§ **EXERCISE GOAL**:
In the entries below, the word "agent" appears on some lines. Copy each of those lines.
-- MATERIALS PROVIDED follows --
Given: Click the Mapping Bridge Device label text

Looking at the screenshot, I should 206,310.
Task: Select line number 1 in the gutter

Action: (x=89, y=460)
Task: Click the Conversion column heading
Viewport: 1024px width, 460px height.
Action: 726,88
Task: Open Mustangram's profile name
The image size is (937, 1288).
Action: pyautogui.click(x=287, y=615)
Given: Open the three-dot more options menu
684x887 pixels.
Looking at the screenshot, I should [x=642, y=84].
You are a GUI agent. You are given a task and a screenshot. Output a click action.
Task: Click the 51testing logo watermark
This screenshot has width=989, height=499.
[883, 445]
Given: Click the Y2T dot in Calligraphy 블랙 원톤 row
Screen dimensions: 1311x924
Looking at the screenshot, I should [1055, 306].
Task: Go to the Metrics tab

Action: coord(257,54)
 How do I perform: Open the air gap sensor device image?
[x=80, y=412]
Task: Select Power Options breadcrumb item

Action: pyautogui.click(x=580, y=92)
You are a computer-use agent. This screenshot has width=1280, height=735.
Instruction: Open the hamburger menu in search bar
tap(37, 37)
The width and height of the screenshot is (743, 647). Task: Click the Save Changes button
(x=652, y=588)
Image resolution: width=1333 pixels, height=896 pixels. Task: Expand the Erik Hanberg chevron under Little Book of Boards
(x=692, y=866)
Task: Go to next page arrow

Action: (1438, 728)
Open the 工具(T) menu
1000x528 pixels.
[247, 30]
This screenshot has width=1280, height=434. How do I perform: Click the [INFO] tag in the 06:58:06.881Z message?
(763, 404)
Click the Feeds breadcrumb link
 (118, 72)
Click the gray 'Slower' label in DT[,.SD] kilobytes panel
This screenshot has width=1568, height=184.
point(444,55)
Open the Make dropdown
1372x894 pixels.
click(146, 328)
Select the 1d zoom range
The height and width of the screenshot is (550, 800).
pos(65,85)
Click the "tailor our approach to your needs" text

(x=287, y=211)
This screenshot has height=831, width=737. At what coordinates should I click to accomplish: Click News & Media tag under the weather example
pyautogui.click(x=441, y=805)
-- MATERIALS PROVIDED concluded --
§ **WRITTEN ANSWER**:
You are a GUI agent. You are given a task and a screenshot. Output a click action.
You are a computer-use agent. This screenshot has width=1280, height=735.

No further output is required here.